*Source text*
Quality Control in Procurement of Ship Critical Safety Items and Related Services

Pub. L. 109–364, div. A, title I, §130(a)–(c), Oct. 17, 2006, 120 Stat. 2110, provided that:

“(a) Quality Control Policy.—The Secretary of Defense shall prescribe in regulations a quality control policy for the procurement of the following:

“(1) Ship critical safety items.

“(2) Modifications, repair, and overhaul of ship critical safety items.

“(b) Elements.—The policy required under subsection (a) shall include requirements as follows:

“(1) That the head of the design control activity for ship critical safety items establish processes to identify and manage the procurement, modification, repair, and overhaul of such items.

“(2) That the head of the contracting activity for a ship critical safety item enter into a contract for the procurement, modification, repair, or overhaul of such item only with a source on a qualified manufacturers list or a source approved by the design control activity in accordance with section 2319 of title 10, United States Code (as amended by subsection (d)).

“(3) That the ship critical safety items delivered, and the services performed with respect to such items, meet all technical and quality requirements specified by the design control activity.

“(c) Definitions.—In this section, the terms ‘ship critical safety item’ and ‘design control activity’ have the meanings given such terms in subsection (g) of section 2319 of title 10, United States Code (as so amended).”

Pilot Program on Time-Certain Development in Acquisition of Major Weapon Systems

Pub. L. 109–364, div. A, title VIII, §812, Oct. 17, 2006, 120 Stat. 2317, as amended by Pub. L. 110–417, [div. A], title VIII, §813(d)(3), Oct. 14, 2008, 122 Stat. 4527; Pub. L. 111–84, div. A, title X, §1073(c)(5), Oct. 28, 2009, 123 Stat. 2474, provided that:

“(a) Pilot Program Authorized.—The Secretary of Defense may carry out a pilot program on the use of time-certain development in the acquisition of major weapon systems.

“(b) Purpose of Pilot Program.—The purpose of the pilot program authorized by subsection (a) is to assess the feasibility and advisability of utilizing time-certain development in the acquisition of major weapon systems in order to deliver new capabilities to the warfighter more rapidly through—

“(1) disciplined decision-making;

“(2) emphasis on technological maturity; and

“(3) appropriate trade-offs between—

“(A) cost and system performance; and

“(B) program schedule.

“(c) Inclusion of Systems in Pilot Program.—

“(1) In general.—The Secretary of Defense may include a major weapon system in the pilot program only if—

“(A) the major weapon system meets the criteria under paragraph (2) in accordance with that paragraph; and

“(B) the Milestone Decision Authority nominates such program to the Secretary of Defense for inclusion in the program.

*Request*
Condense the paragraph of the statutory notes above that begins "That the head of the contracting activity" into a brief bulleted list that keeps its main facts.

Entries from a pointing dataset

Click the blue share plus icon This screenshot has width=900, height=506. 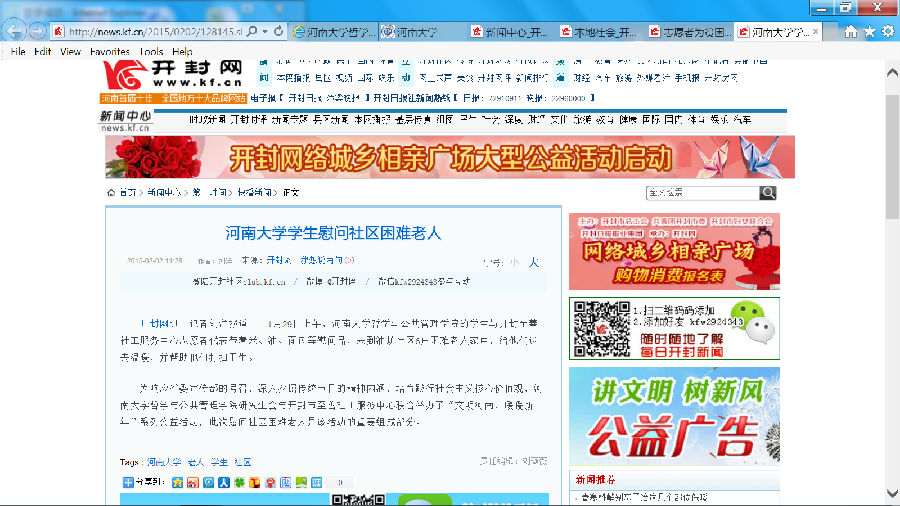pyautogui.click(x=127, y=482)
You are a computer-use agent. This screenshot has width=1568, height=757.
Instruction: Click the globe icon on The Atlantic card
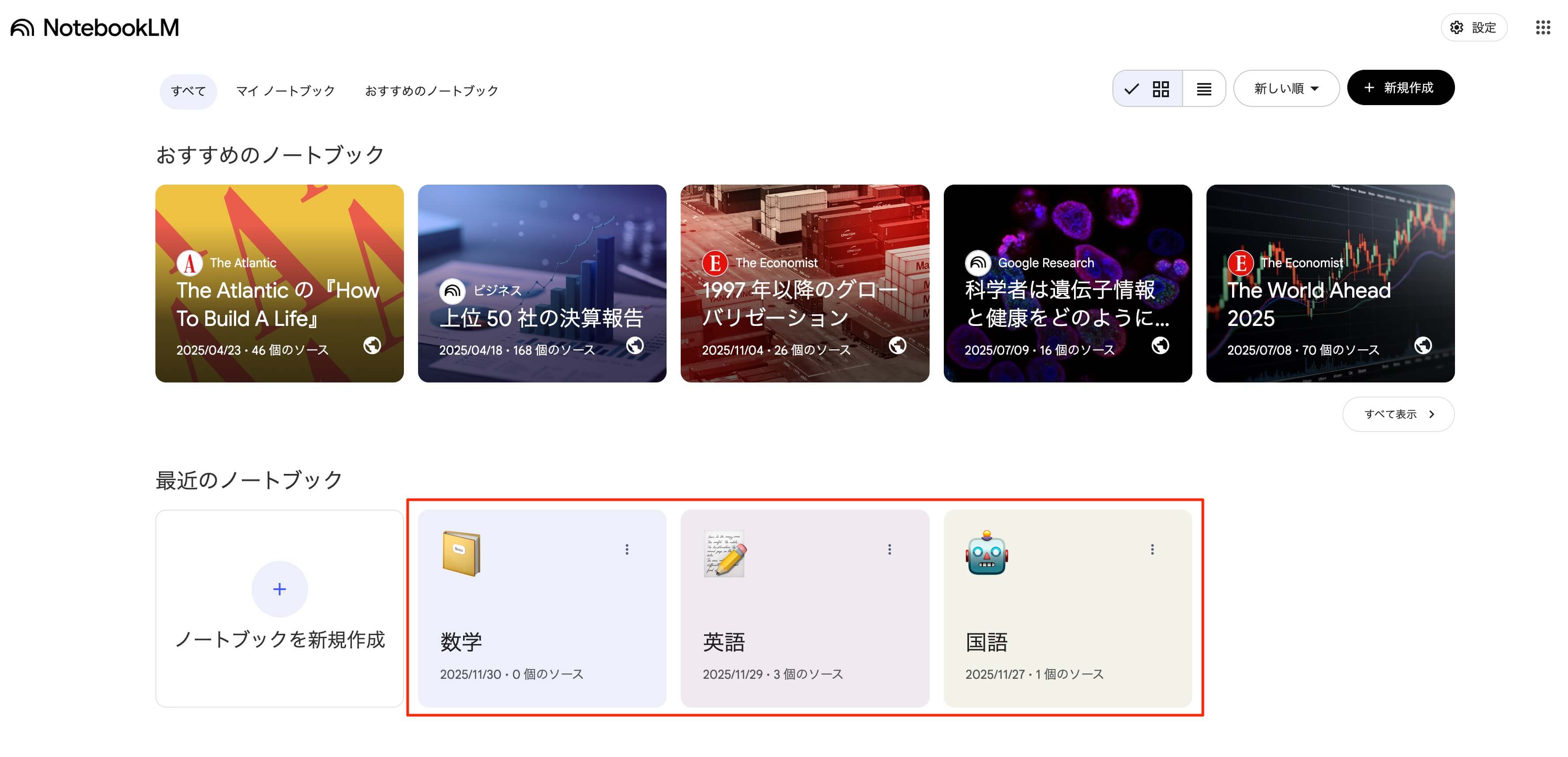click(x=372, y=345)
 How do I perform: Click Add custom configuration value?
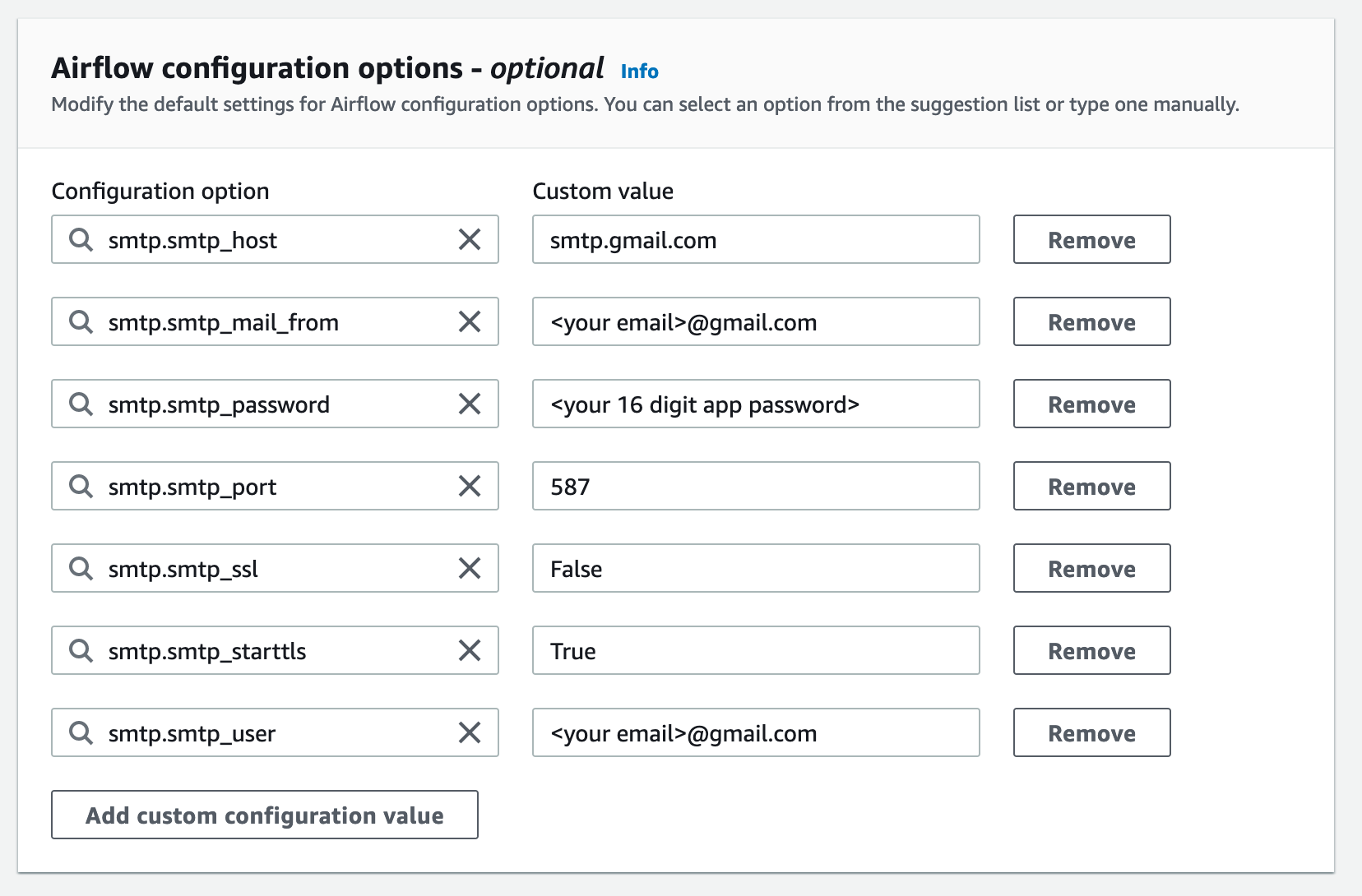(265, 815)
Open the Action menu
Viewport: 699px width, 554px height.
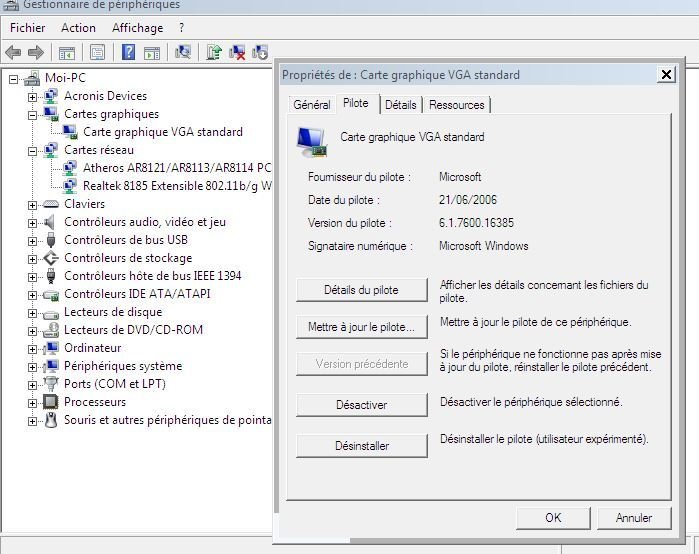click(x=78, y=28)
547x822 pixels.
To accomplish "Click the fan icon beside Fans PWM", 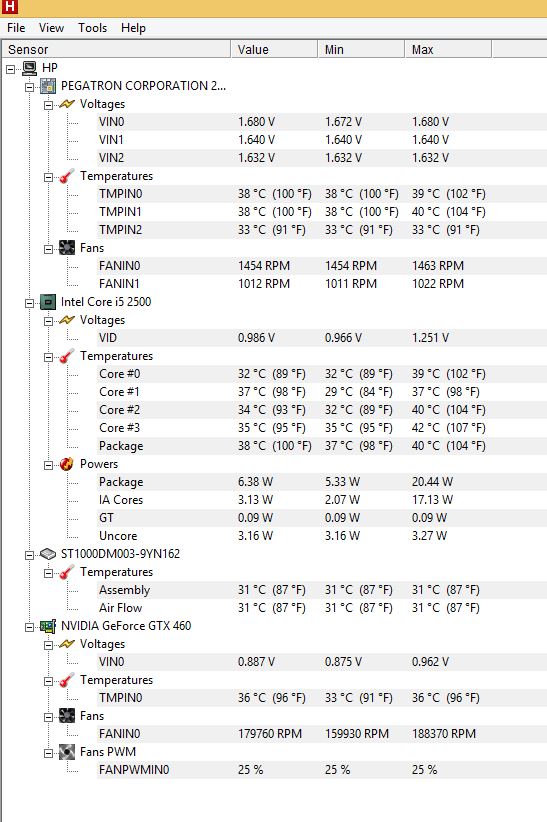I will point(67,752).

*Written answer*
- Applies to the head of the contracting activity for a ship critical safety item.
- Covers contracts for procuring, modifying, repairing, or overhauling such an item.
- The contract may be made only with a source on a qualified manufacturers list or a source approved by the design control activity.
- Approval follows section 2319 of title 10, United States Code, as amended by subsection (d).